O Jaime Gonçalves é um dos nossos alunos mais especiais. Ao longo de muitos anos marcou presença nas aulas da Oridanza com uma energia contagiante, sempre bem-disposto e querido por todos. Nesta entrevista conduzida pela jornalista Isabel Silva, à beira do mar em Setúbal, o Jaime — com os seus 91 anos — partilha a sua visão sobre a vida, o amor, a longevidade e o papel que a dança tem tido no seu percurso.
"Aquilo que me voltou a dar vida foi o arrepio que a dança trouxe outra vez — quando se encontraram dois bailarinos em sintonia, é muito bonito."

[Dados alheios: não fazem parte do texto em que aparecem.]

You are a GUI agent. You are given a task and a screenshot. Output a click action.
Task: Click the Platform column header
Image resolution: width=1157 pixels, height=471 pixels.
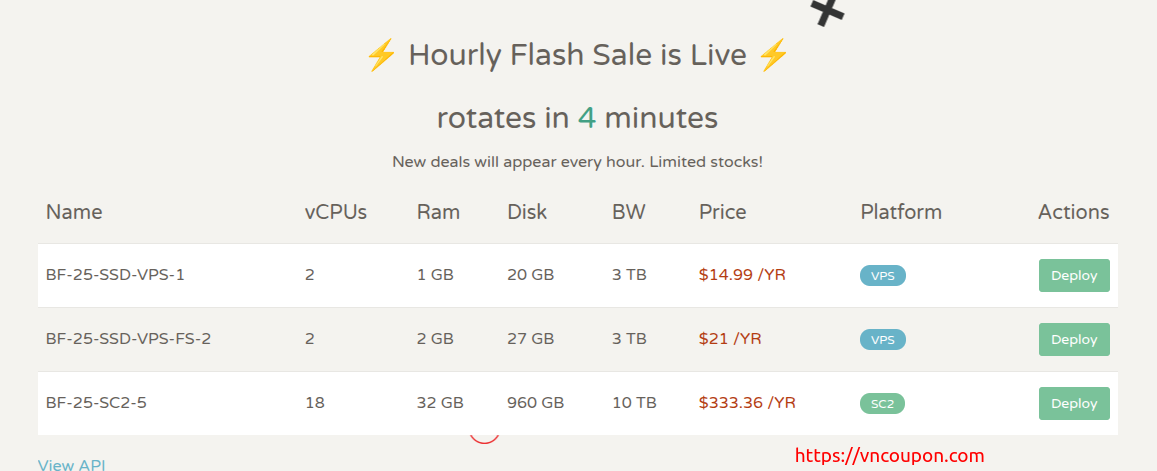pos(900,212)
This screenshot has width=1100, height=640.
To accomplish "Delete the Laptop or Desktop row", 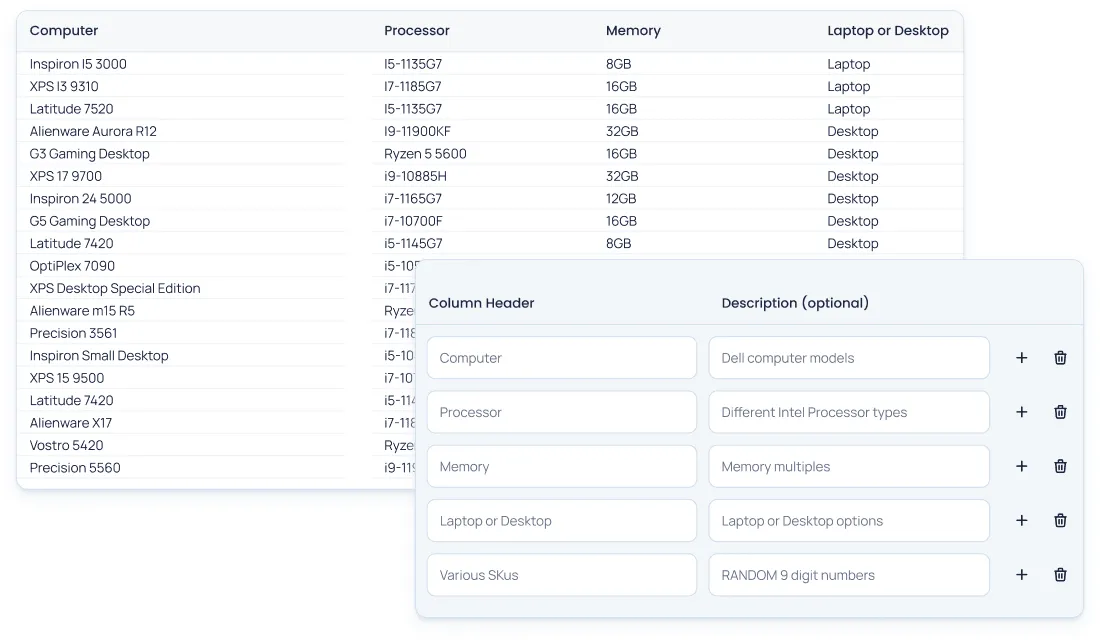I will click(x=1060, y=520).
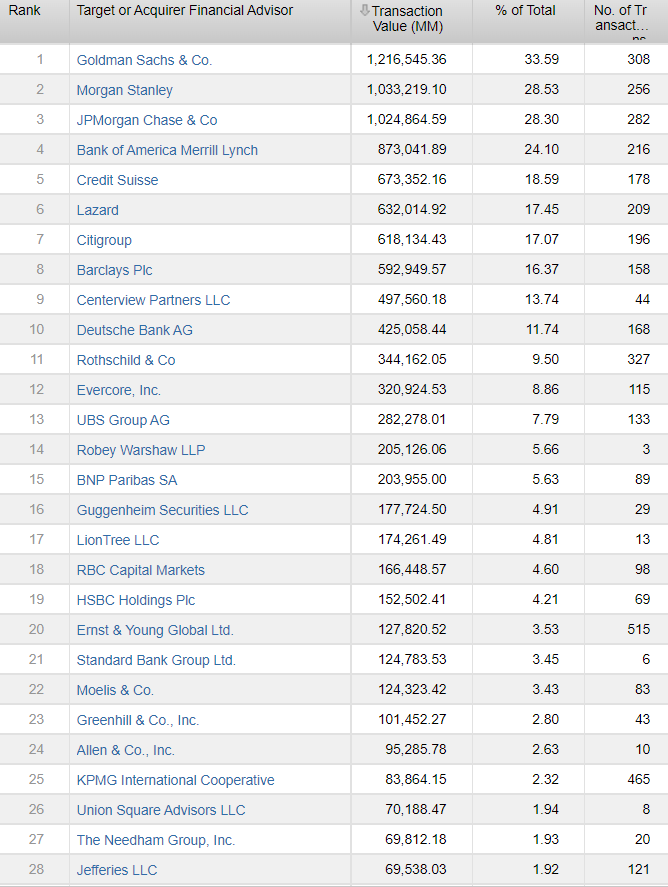Select the Robey Warshaw LLP link

tap(140, 450)
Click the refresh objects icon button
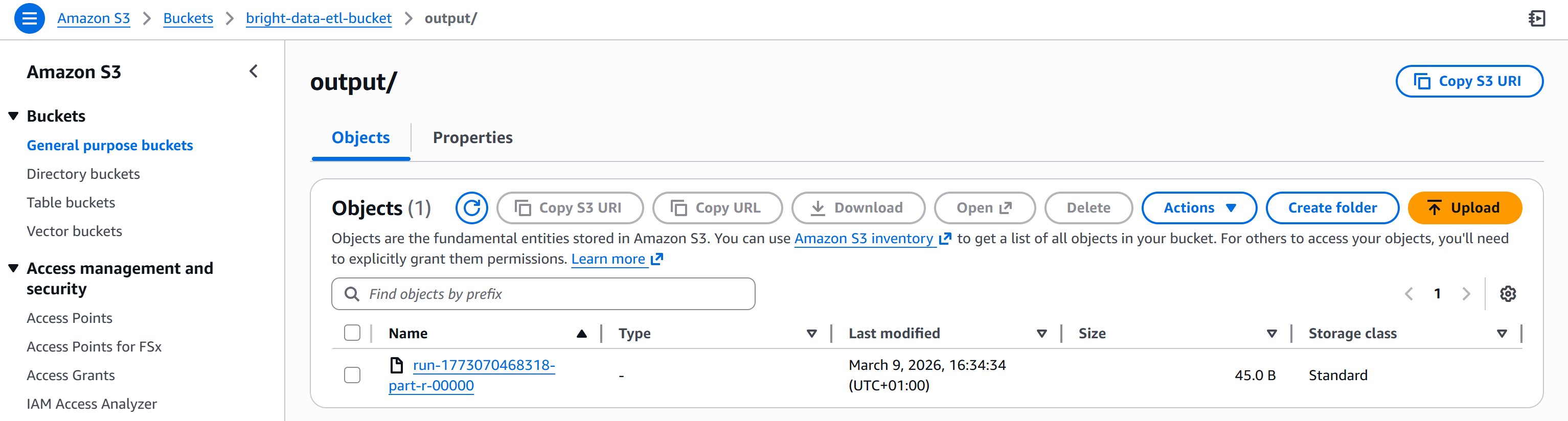The height and width of the screenshot is (421, 1568). 471,208
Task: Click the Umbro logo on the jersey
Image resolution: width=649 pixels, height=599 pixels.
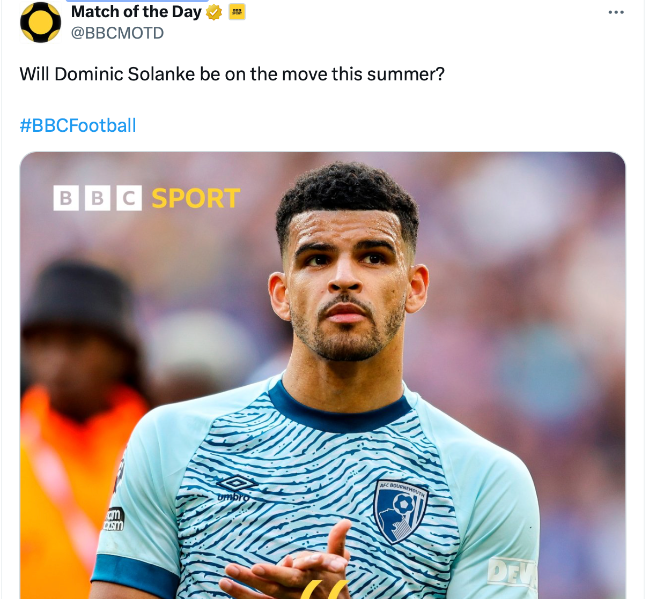Action: (x=237, y=486)
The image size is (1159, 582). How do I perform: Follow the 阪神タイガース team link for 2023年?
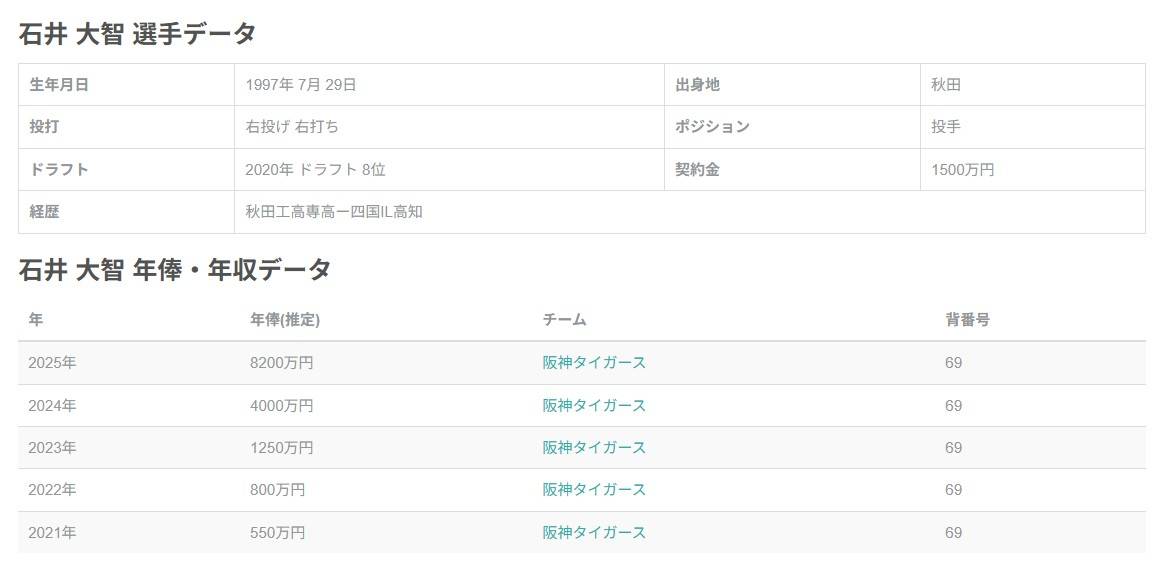[594, 448]
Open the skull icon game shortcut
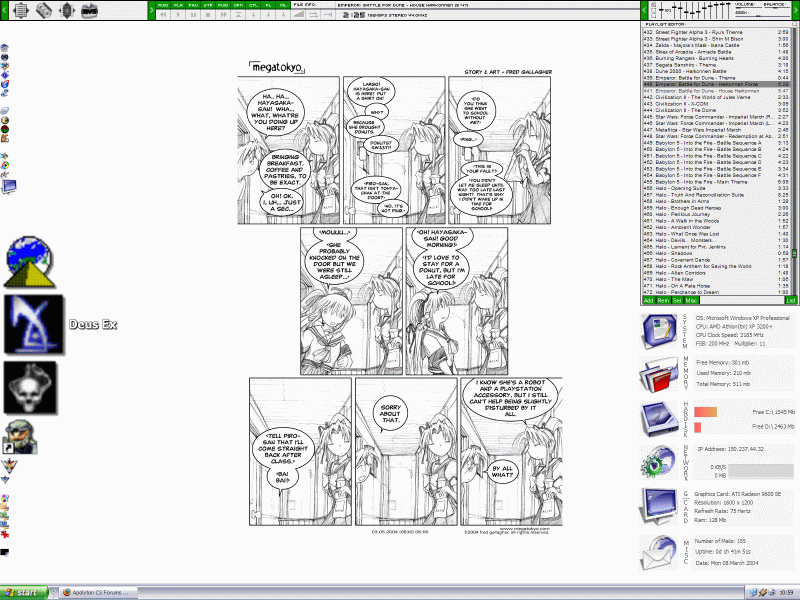This screenshot has width=800, height=600. (x=30, y=385)
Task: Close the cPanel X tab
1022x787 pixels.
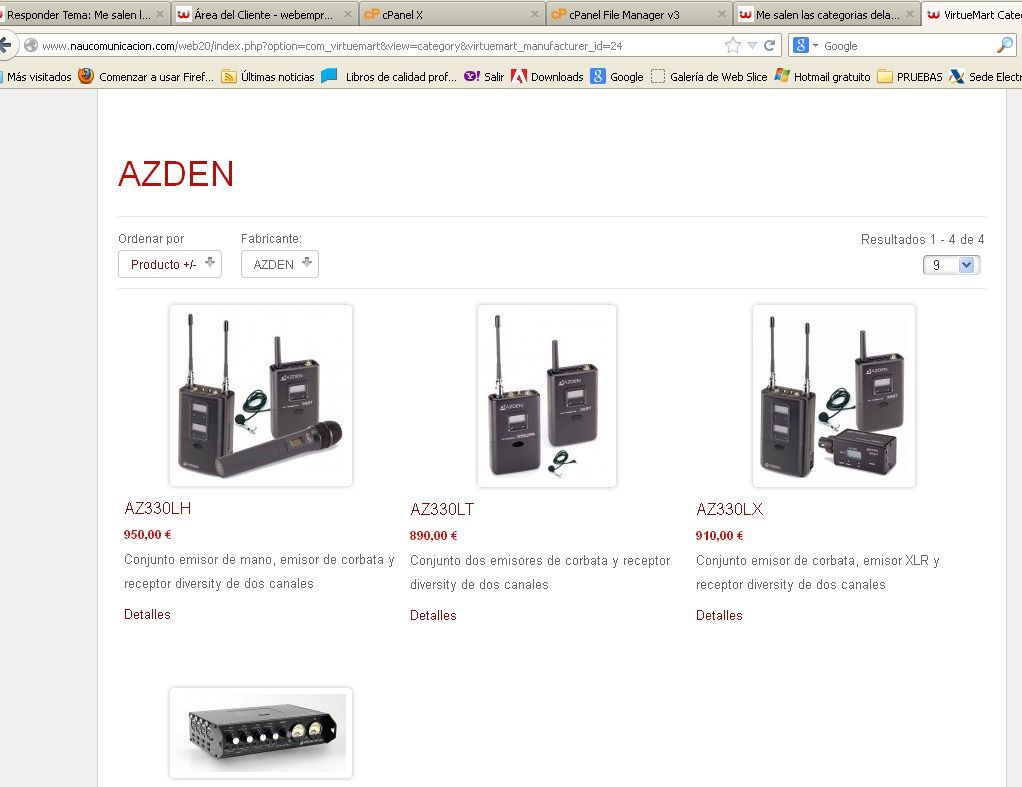Action: coord(534,14)
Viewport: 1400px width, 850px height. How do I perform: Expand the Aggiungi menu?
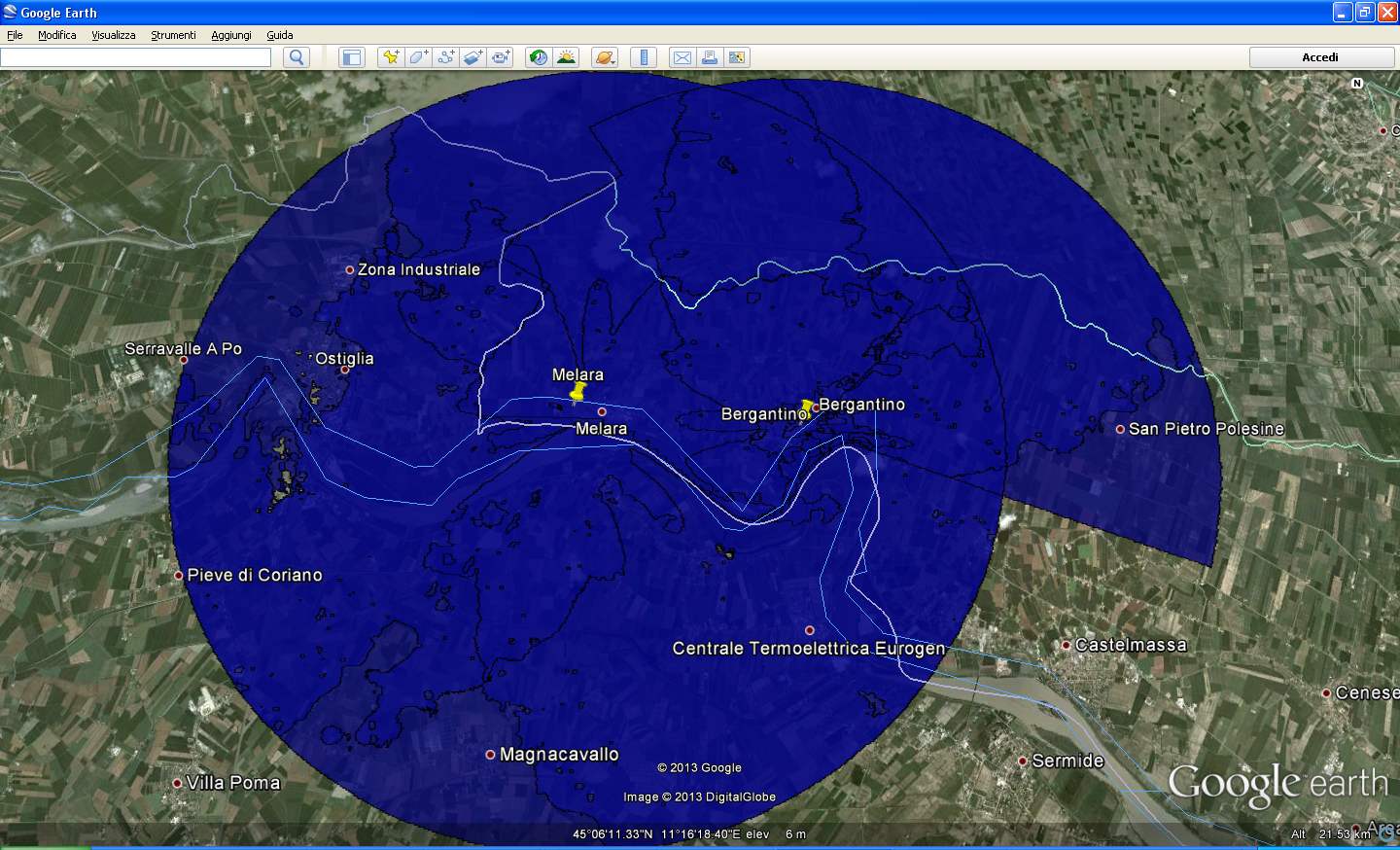[231, 35]
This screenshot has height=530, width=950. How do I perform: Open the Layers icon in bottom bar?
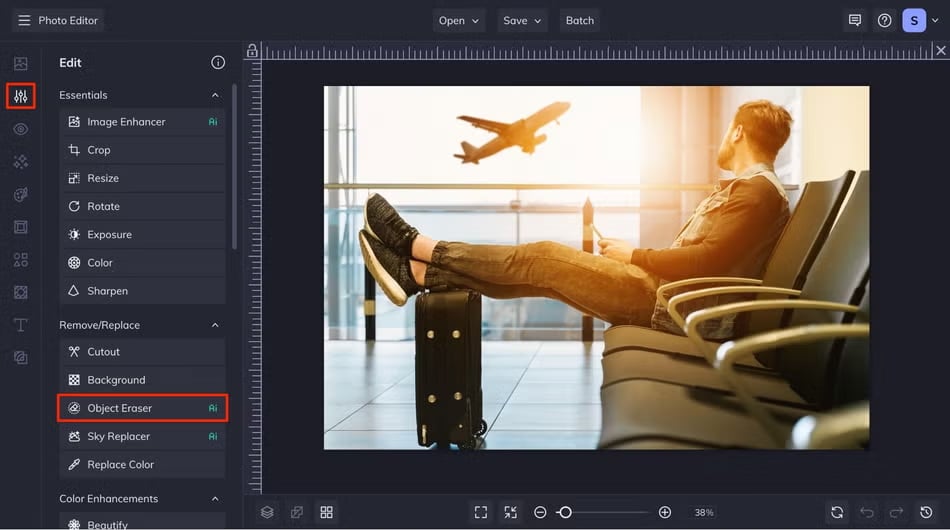[x=267, y=512]
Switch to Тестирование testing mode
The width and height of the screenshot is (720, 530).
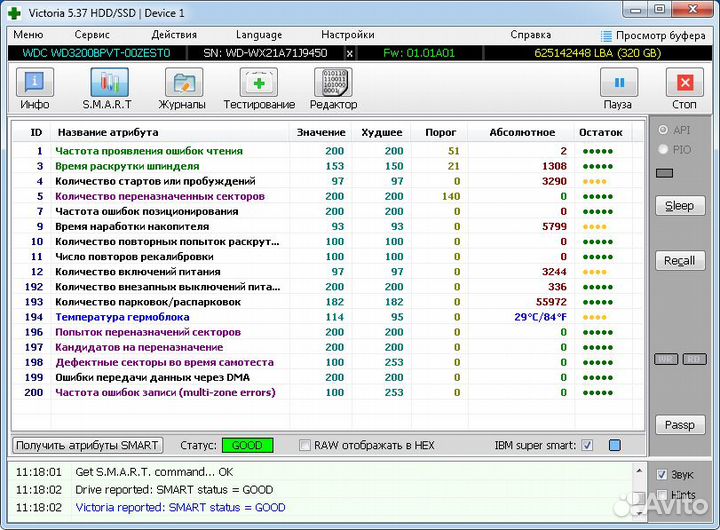coord(259,89)
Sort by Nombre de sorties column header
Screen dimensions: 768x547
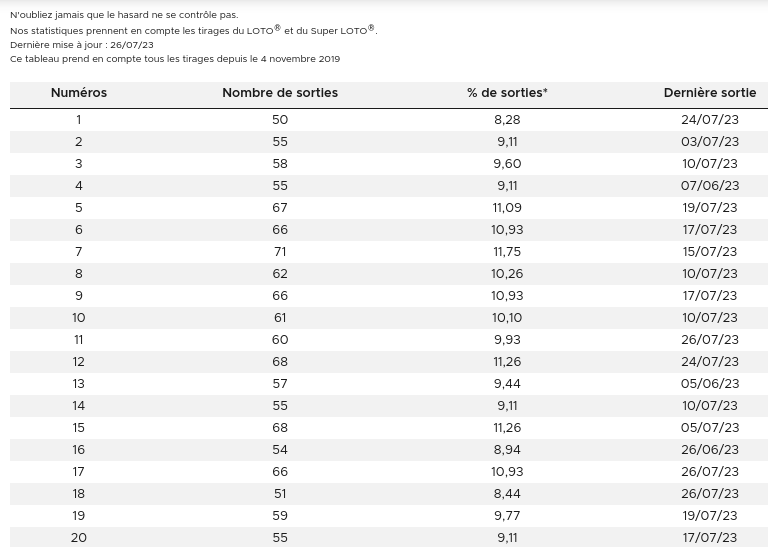pos(280,93)
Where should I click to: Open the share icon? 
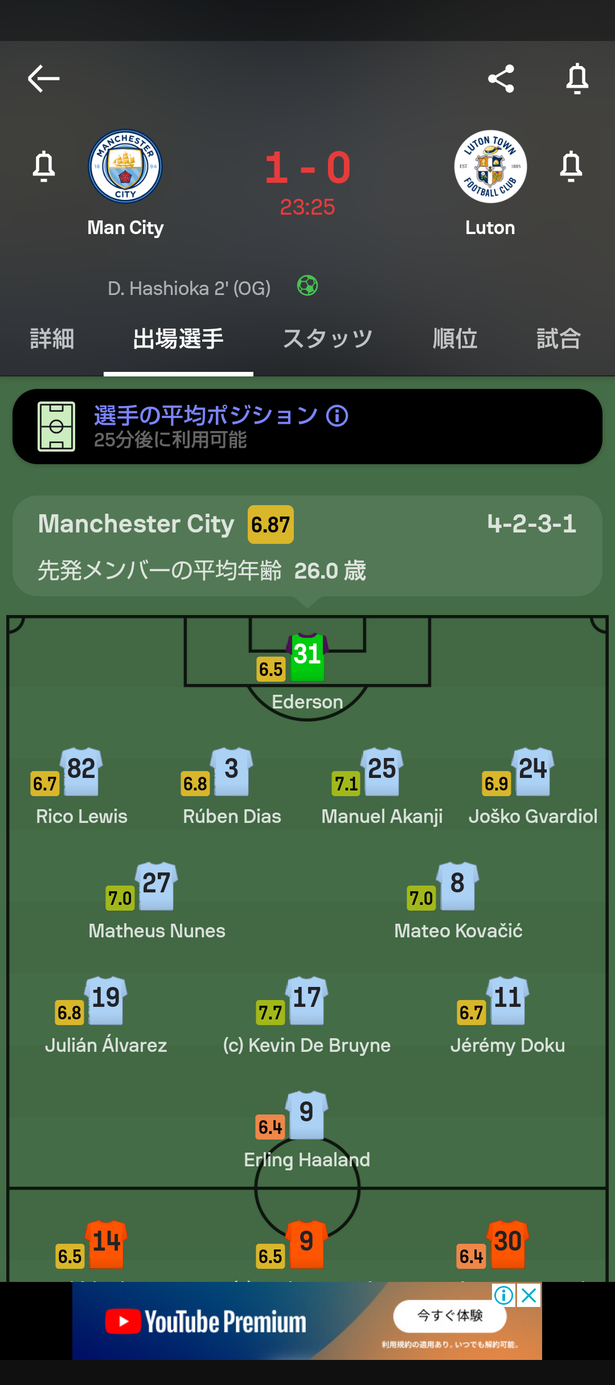pyautogui.click(x=501, y=79)
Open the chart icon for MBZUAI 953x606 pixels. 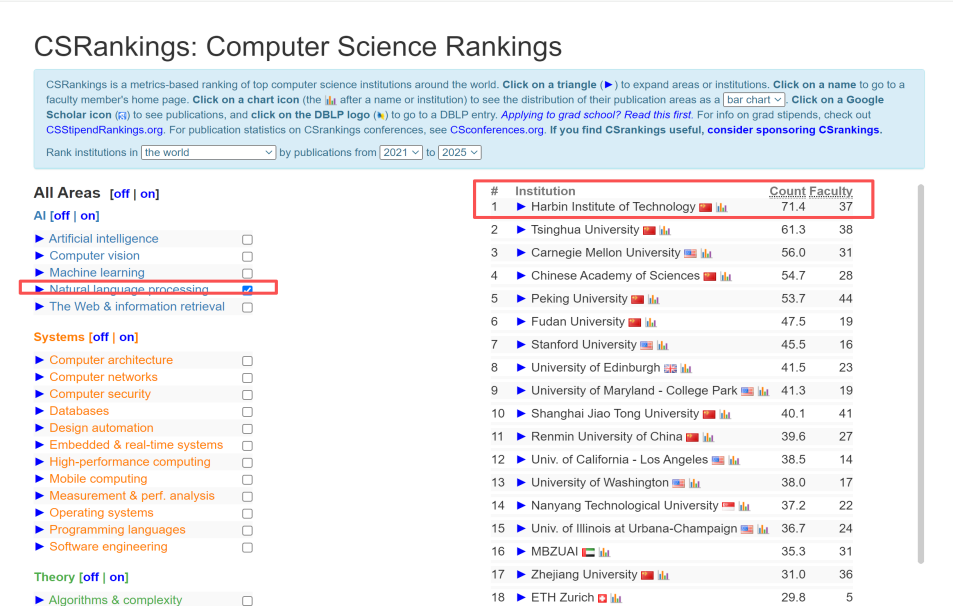[x=604, y=552]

Aos 91 anos, o Jaime não fala da dança como passatempo — fala dela como medicina. O toque, o ritmo, a sintonia com um par. Quando a jornalista Isabel Silva lhe pergunta o que foi que a dança lhe trouxe de volta, a resposta é imediata: "o arrepio." Essa sensação física de estar vivo, de sentir, de se conectar com outra pessoa através do movimento.
Depois de perder a mulher e de enfrentar momentos difíceis, foi a dança — e o convívio que ela proporciona — que o ajudou a encontrar novamente o gosto pela vida. Começou a sair, a participar, a sorrir. "Comecei a perceber que ainda tinha filhos, tenho netos, que tenho que aproveitar o resto da vida que Deus me deu", conta.
A sua filosofia de vida é simples e poderosa: manter-se ativo, aproveitar o sol, o vento e a chuva, comer com moderação, dormir bem. E dançar. "Ser velho não é sentar num jardim para passar o dia a jogar às cartas — tem que se aproveitar o que a natureza nos dá."
"O amor alimenta uma vida longa. Quando amamos, vivemos com mais sabedoria, com mais vontade, durante mais tempo."
O Jaime é a prova viva de que a dança não tem idade — e de que o movimento, a alegria e a ligação com os outros são ingredientes essenciais para uma vida com qualidade. É isso que procuramos criar em cada aula do projeto Dança 55+.